- [Excerpt]:
----------------------------------------
Regarding the water clarity, I moved to Houston in 2003 after my first job out of college took me to DC for a couple years. I can tell you that the water clarity in West Galveston Bay and the surrounding marsh, etc has improved exponentially in those 13 years.

It used to be the only clear water you could find consistently was around San Luis Pass when you had a good clean, incoming tide that would push over a giant sand flat. Or maybe in the dead of winter after a norther blew itself out- again over a sand flat. And only in a handful of areas.

It's substantially better these days and unless the wind is absolutely howling I can almost always find good, clear water in the bay or back lakes.


----------



## sjrobin

Thanks Finn. Yes sir that's right. You can tell from the vids I am an old guy and I have fished West Bay since the early seventies. Not the same fishery. Less oyster and more aquatic grasses, mangrove snapper, and mangroves where there was none even twenty years ago.
Milder winters and less nutrients equals better water clarity. Fun times sight casting now. I don't use conventional tackle and lures much.


----------



## sjrobin

Thanks Tom.


----------



## fishicaltherapist

SJ, thanks for sharing. I fished Galveston in the 80's & sure has changed for the better !! Moved to Florida 25 years ago. May put Tx on the ol' "bucket list."


----------



## sjrobin

Your welcome fishical. Water quality and clarity in the upper coast has improved a great deal the past forty years.


----------



## EdK13

Good stuff! Amazing how many Reds stayed put this winter, especially around POC , Seadrift. Winter mildness, rain, and abundance of food perhaps account for the phenomenon, real or perceived, or - maybe I just got lucky.


----------



## Sublime

I know exactly where you were in one of those vids. The one running the creek and past the duck blind on the port side. Did you try the long straight ditch just west of there?
----------------------------------------
- [Written problem 1]:
Answer these questions about the forum thread on Galveston Bay water clarity:
(a) In what year did the first poster move to Houston?
(b) Since when has sjrobin fished West Bay?
(c) How many years ago did fishicaltherapist move to Florida?
- [Written problem 2]:
Pick up the Galveston Bay fishing thread after its final post and write the next reply.
The items aren't needed.

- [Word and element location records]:
----------------------------------------
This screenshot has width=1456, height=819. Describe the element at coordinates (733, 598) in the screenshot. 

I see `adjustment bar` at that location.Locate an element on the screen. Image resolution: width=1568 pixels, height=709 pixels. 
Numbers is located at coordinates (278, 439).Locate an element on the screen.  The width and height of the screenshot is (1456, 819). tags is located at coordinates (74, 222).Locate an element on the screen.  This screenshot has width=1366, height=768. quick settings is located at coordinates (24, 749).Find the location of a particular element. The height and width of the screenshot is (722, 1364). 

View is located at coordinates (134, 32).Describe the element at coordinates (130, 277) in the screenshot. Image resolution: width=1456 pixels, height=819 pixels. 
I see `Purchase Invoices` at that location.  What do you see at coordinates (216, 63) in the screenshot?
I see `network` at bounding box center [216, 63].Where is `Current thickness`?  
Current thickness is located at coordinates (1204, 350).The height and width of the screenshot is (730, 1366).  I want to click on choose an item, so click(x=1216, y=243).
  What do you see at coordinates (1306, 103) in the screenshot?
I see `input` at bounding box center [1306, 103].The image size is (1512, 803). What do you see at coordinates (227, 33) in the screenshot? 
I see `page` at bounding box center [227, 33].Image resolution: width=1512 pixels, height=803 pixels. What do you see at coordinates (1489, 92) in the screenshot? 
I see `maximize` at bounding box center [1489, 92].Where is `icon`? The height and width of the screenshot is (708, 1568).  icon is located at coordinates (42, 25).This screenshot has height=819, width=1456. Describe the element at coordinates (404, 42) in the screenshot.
----------------------------------------
- [Final result 1]:
(a) 2003
(b) Since the early seventies
(c) 25 years ago

- [Final result 2]:
----------



## sjrobin

Like you said Sublime, it's a small world with a lot of people in it. I am not a secret spot guy(no such thing in shallow water) but I work hard to find shallow fish and I do not give them away. I also don't network. I like to find them myself. I guess you could say posting these videos is a way to give people a view of what this sport is about and encourage others to try it. Maybe the next generation will do a better job taking care of our coast in the long term if people can experience the views.


Sublime you ready to try out that Glades X?


----------



## sjrobin

EdK13 said:


> Good stuff! Amazing how many Reds stayed put this winter, especially around POC , Seadrift. Winter mildness, rain, and abundance of food perhaps account for the phenomenon, real or perceived, or - maybe I just got lucky.


They always stay put. Just different places.


----------



## EdK13

sjrobin said:


> They always stay put. Just different places.


Always is a term I avoid at all costs when it comes to fishing, but then again, the Fish Gods have punished me...more than a few times for being cocky..


----------



## Sublime

sjrobin said:


> Like you said Sublime, it's a small world with a lot of people in it. I am not a secret spot guy(no such thing) but I work hard to find shallow fish and I do not give fish away. I also don't network. I like to find them myself. I am posting these to give people a view of what this sport is about.
> Ready to try out that Glades X?


I wasn't busting your chops. When I started the video I was thinking that is a cool little creek and then I was like wait a minute lol. Biggest red from that bay caught on my old skiff came from that place.

I'm getting close on the Glades X. Jack Foreman has gone awol on me lol. Just need a prop. I might put it in the water Sunday evening and putt around a little with the aluminum prop.


----------



## sjrobin

No problem Sublime, glad you like the videos. Edk I am not cocky, just really sure of myself. Winter time reds don't really go anywhere, they just push shallow in different places from the Rio Grande to the Sabine.


----------



## Sublime

sjrobin said:


> No problem Sublime, glad you like the videos. Edk I am not cocky, just really sure of myself. Winter time reds don't really go anywhere, they just push shallow in different places from the Rio Grande to the Sabine.


Yes, keep the vids coming. I like me some tiller skiffs.


----------



## EdK13

"Edk I am not cocky, just really sure of myself. Winter time reds don't really go anywhere, they just push shallow in different places from the Rio Grande to the Sabine."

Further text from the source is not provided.